Problem to solve – Output every entry exactly, from the first line to the last.
------------------------------------------------------------------------
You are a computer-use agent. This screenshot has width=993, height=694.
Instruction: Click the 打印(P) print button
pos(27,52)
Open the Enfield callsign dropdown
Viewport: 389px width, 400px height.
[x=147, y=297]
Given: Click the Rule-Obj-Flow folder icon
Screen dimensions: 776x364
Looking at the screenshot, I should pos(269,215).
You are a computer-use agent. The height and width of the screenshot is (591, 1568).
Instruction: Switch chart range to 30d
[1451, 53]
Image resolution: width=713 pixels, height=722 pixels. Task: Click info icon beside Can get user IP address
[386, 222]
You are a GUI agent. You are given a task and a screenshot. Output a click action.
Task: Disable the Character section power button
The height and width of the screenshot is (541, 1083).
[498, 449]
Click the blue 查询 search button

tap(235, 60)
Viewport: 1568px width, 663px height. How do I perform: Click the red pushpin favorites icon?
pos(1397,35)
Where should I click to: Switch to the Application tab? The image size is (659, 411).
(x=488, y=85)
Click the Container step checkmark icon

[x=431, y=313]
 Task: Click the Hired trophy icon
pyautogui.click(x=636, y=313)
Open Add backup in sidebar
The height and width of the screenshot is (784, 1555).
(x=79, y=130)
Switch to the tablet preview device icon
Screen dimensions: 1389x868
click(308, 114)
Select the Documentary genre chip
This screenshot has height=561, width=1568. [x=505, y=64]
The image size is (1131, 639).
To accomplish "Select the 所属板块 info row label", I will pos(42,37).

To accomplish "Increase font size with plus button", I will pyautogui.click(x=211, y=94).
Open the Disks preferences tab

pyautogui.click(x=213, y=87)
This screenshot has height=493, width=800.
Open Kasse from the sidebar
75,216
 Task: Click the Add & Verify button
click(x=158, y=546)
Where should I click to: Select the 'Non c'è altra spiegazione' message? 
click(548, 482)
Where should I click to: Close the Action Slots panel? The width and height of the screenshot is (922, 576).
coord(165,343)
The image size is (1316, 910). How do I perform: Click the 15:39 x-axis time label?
------------------------------------------------------------------------
Task output –
You are a computer-use agent. This screenshot has width=993, height=694.
Instruction: Click the 打印(P) print button
pos(27,52)
Open the Enfield callsign dropdown
Viewport: 389px width, 400px height.
[x=147, y=297]
Given: Click the Rule-Obj-Flow folder icon
Screen dimensions: 776x364
Looking at the screenshot, I should pos(269,215).
You are a computer-use agent. The height and width of the screenshot is (591, 1568).
Instruction: Switch chart range to 30d
[1451, 53]
Image resolution: width=713 pixels, height=722 pixels. Task: Click info icon beside Can get user IP address
[386, 222]
You are a GUI agent. You are given a task and a screenshot. Output a click action.
Task: Disable the Character section power button
The height and width of the screenshot is (541, 1083).
[498, 449]
Click the blue 查询 search button

tap(235, 60)
Viewport: 1568px width, 663px height. How do I perform: Click the red pushpin favorites icon?
pos(1397,35)
Where should I click to: Switch to the Application tab? The image size is (659, 411).
(x=488, y=85)
Click the Container step checkmark icon

[x=431, y=313]
 Task: Click the Hired trophy icon
pyautogui.click(x=636, y=313)
Open Add backup in sidebar
The height and width of the screenshot is (784, 1555).
(x=79, y=130)
Switch to the tablet preview device icon
Screen dimensions: 1389x868
click(308, 114)
Select the Documentary genre chip
This screenshot has height=561, width=1568. [x=505, y=64]
The image size is (1131, 639).
To accomplish "Select the 所属板块 info row label", I will pos(42,37).

To accomplish "Increase font size with plus button", I will pyautogui.click(x=211, y=94).
Open the Disks preferences tab

pyautogui.click(x=213, y=87)
This screenshot has height=493, width=800.
Open Kasse from the sidebar
75,216
 Task: Click the Add & Verify button
click(x=158, y=546)
Where should I click to: Select the 'Non c'è altra spiegazione' message? 
click(548, 482)
Where should I click to: Close the Action Slots panel? The width and height of the screenshot is (922, 576).
coord(165,343)
The image size is (1316, 910). How do I perform: Click the 15:39 x-axis time label?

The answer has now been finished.